TASK DIRECTIONS
Pictures aside, restate the records below exactly as written.

SOURCE DATA
*** Block opens ***
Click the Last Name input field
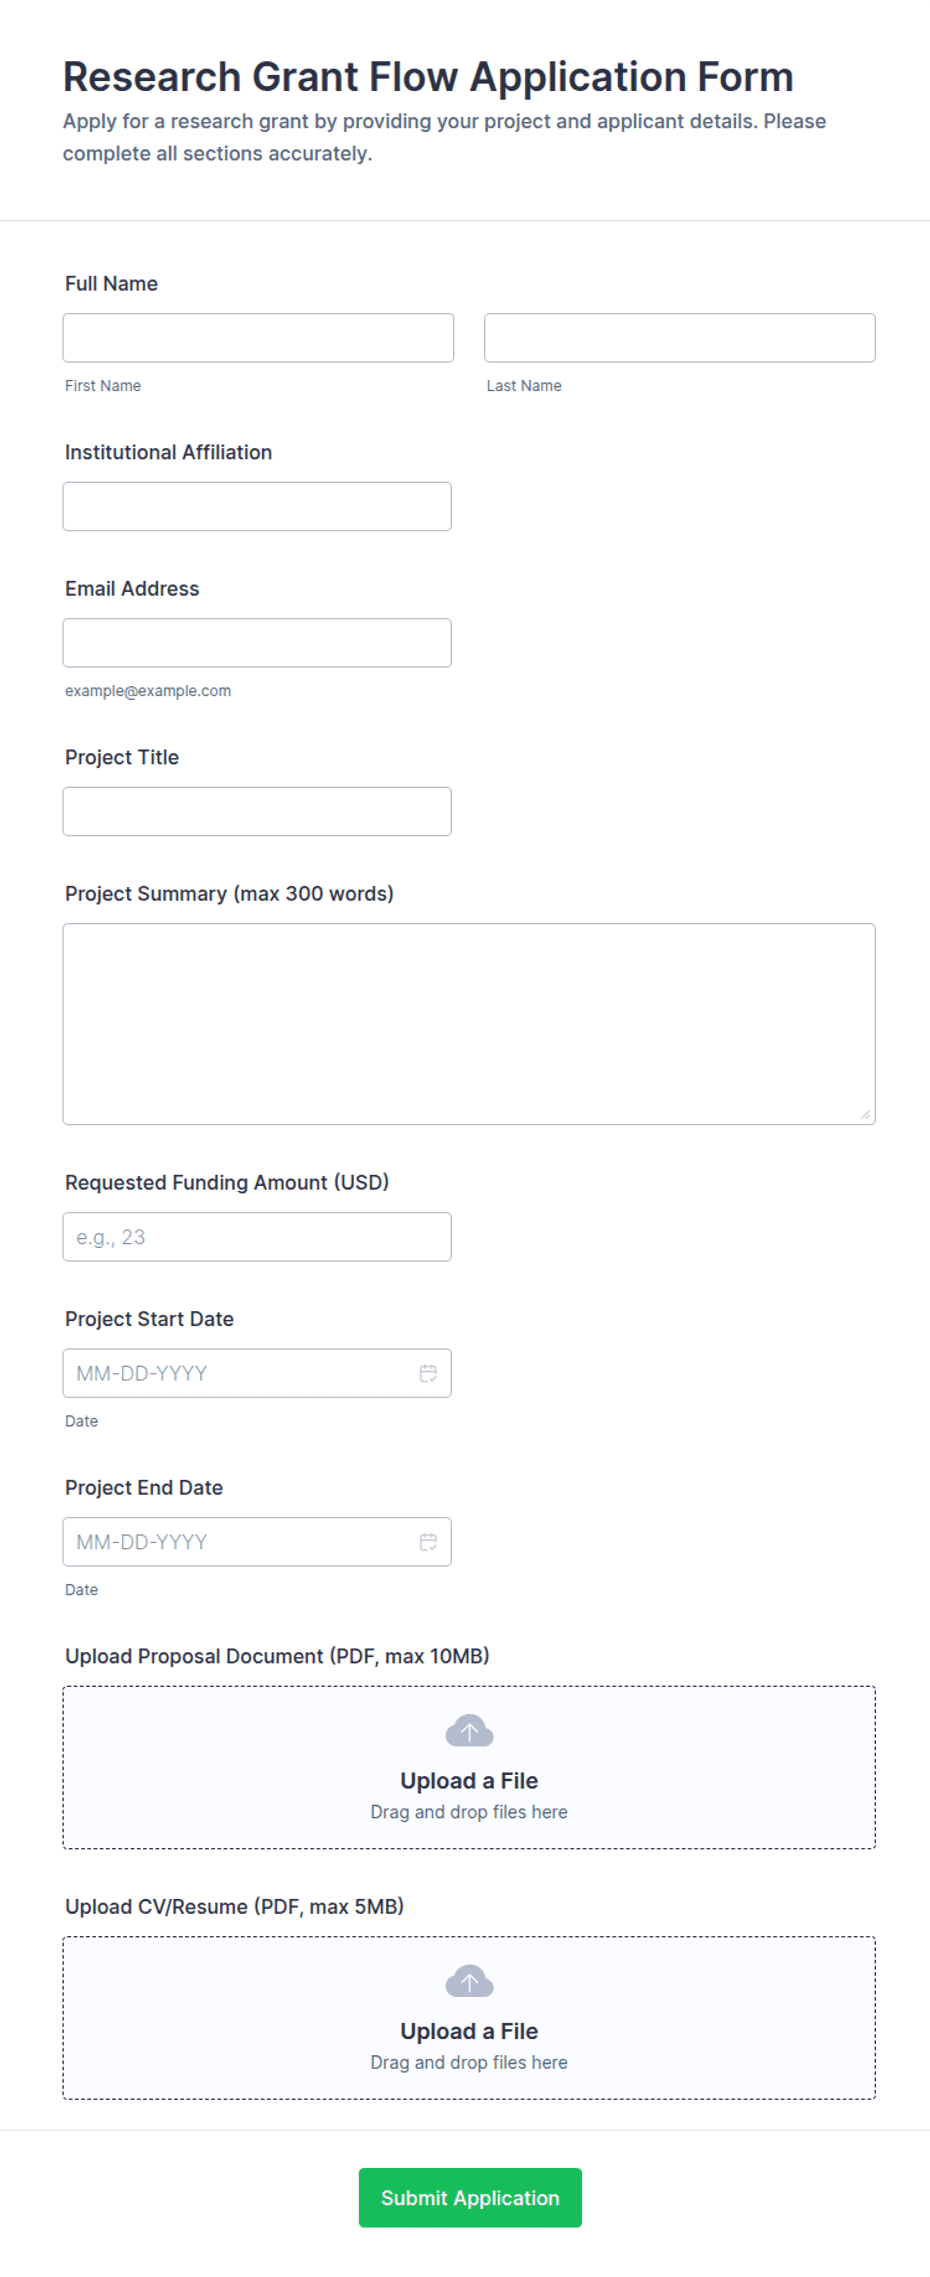The width and height of the screenshot is (930, 2277). click(x=680, y=338)
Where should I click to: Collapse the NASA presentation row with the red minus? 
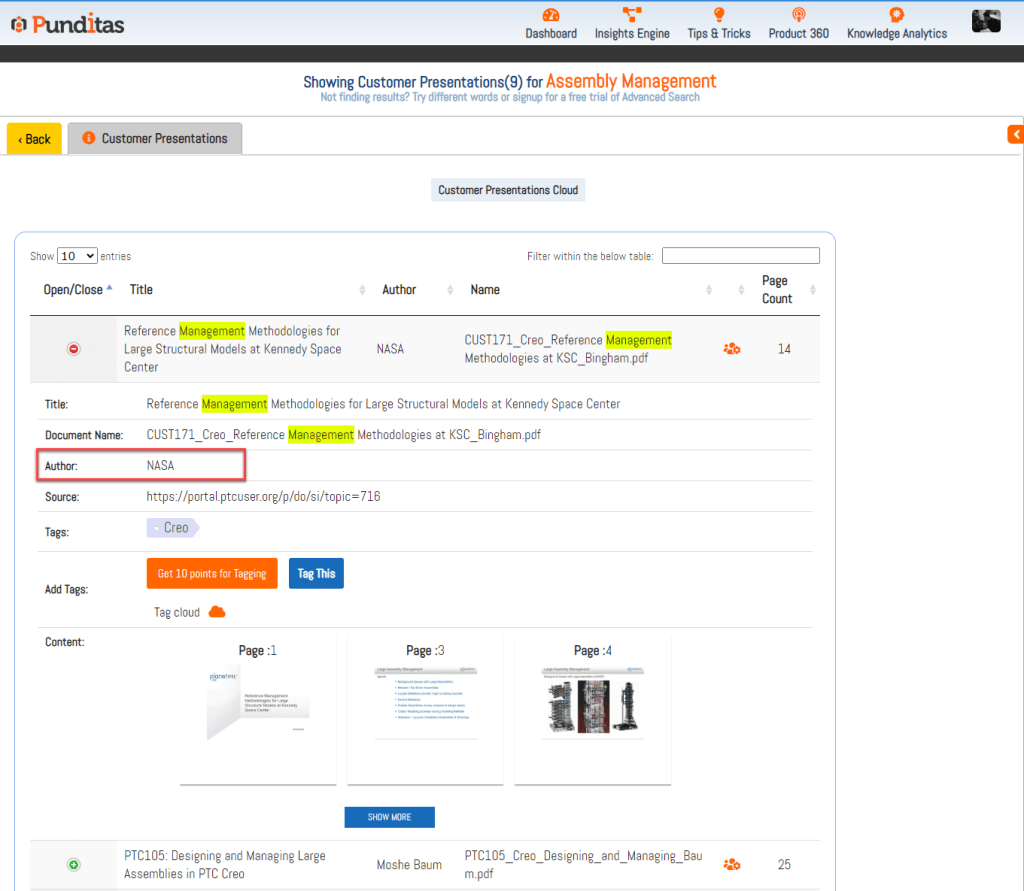[73, 349]
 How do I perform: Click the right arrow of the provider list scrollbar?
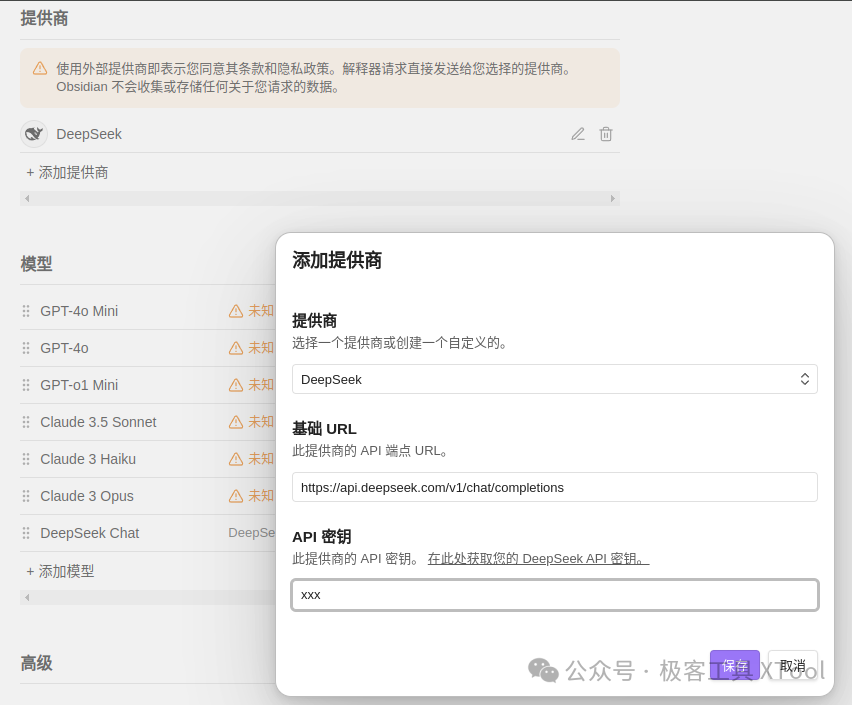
*** Block closes ***
EXERCISE OUTPUT
Click the Last Name input field
The width and height of the screenshot is (930, 2277). click(x=680, y=338)
Where should I click to: Collapse the NASA presentation row with the red minus? 
[73, 349]
 How do I perform: Click the right arrow of the provider list scrollbar?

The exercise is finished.